Source text:
^^^^^^^^

A new paper by scientists from NCICS and Appalachian State University suggests that meteorological conditions may have had some influence on the transmission of COVID-19 in several U.S cities. The authors’ innovative choices of statistical model and meteorological dataset suggest a path forward for continued research to better inform public health planning and decisions.

A growing body of research shows that weather conditions can influence the prevalence of some respiratory diseases and that the lower temperatures and humidity common in winter may have direct effects on both virus transmission and human susceptibility. With the emergence of the COVID-19 pandemic, researchers from around the world have been working to understand whether the SARS-CoV-2 virus responsible for COVID-19 might exhibit a similar response to temperature, humidity, or other environmental conditions.

In a new study published in Science of the Total Environment, a multidisciplinary team of researchers from NCICS and Appalachian State University combined an innovative modeling technique with a high-resolution weather dataset to analyze the potential influences of temperature, specific humidity (the mass of water vapor per unit mass of air, in grams of water vapor per kilogram of air), and incoming solar radiation on COVID-19 cases in eight U.S. cities.

Author Dr. Maggie Sugg of Appalachian State University notes that “contrary to our hypothesis that temperature would be the predominant factor, our results identified a significant relationship between COVID-19 transmission and humidity in three cities (Albany, GA, New Orleans, LA, and Chicago, IL).”

Co-author Dr. Jennifer Runkle of NCICS adds that “the results are preliminary and one of the first to show an association between meteorological parameters and COVID-19 cases in U.S. cities. More research relying on a longer time series, a larger number of U.S. cities, and better data to contextualize COVID-19 cases is needed before we can be more confident in our results.”

The team used case data from the Johns Hopkins Center for Systems Science and Engineering repository for eight U.S. urban areas that experienced early outbreaks of COVID-19: Seattle, WA; New York, NY; Albany GA; New Orleans, LA.; Bridgeport-Stamford-Norwalk, CT; Pittsfield, MA; Detroit, MI; and Chicago, IL. Data on near-surface air temperature, specific humidity, and solar radiation came from the European Centre for Medium-Range Weather Forecasts (ECMWF) atmospheric reanalysis dataset (ERA5). The ERA5 reanalysis combines data from ground-based weather stations, satellites, and other observing systems with outputs from weather prediction models, resulting in a dataset with finer spatial resolution and better coverage than is available from weather station observations alone.

^^^^^^^^

Required work:
A) Rewrite the paragraph of the article on weather and COVID-19 that begins "The team used case data" as a short bulleted list that keeps its main facts.
B) According to the article on weather and COVID-19, in which three cities did the results show a significant relationship between COVID-19 transmission and humidity?
C) List every meteorological factor that the article on weather and COVID-19 says the study analyzed for its potential influence on COVID-19 cases.

Input data:
^^^^^^^^

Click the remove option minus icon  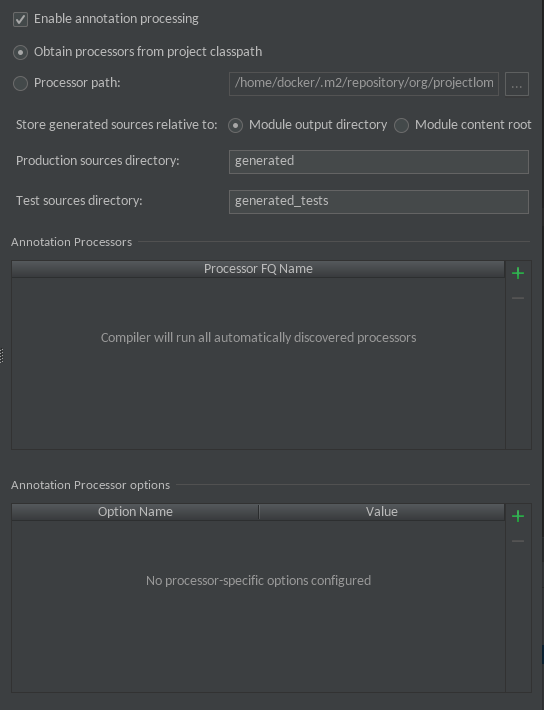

^^^^^^^^

Outputs for the tasks:
A)
- Case data came from the Johns Hopkins Center for Systems Science and Engineering repository.
- It covered eight U.S. urban areas with early COVID-19 outbreaks: Seattle, WA; New York, NY; Albany, GA; New Orleans, LA; Bridgeport-Stamford-Norwalk, CT; Pittsfield, MA; Detroit, MI; and Chicago, IL.
- Data on near-surface air temperature, specific humidity, and solar radiation came from the ECMWF's ERA5 atmospheric reanalysis dataset.
- ERA5 combines data from ground-based weather stations, satellites, and other observing systems with outputs from weather prediction models.
- This gives finer spatial resolution and better coverage than weather station observations alone.

B) Albany, GA; New Orleans, LA; and Chicago, IL.

C)
- Temperature
- Specific humidity
- Incoming solar radiation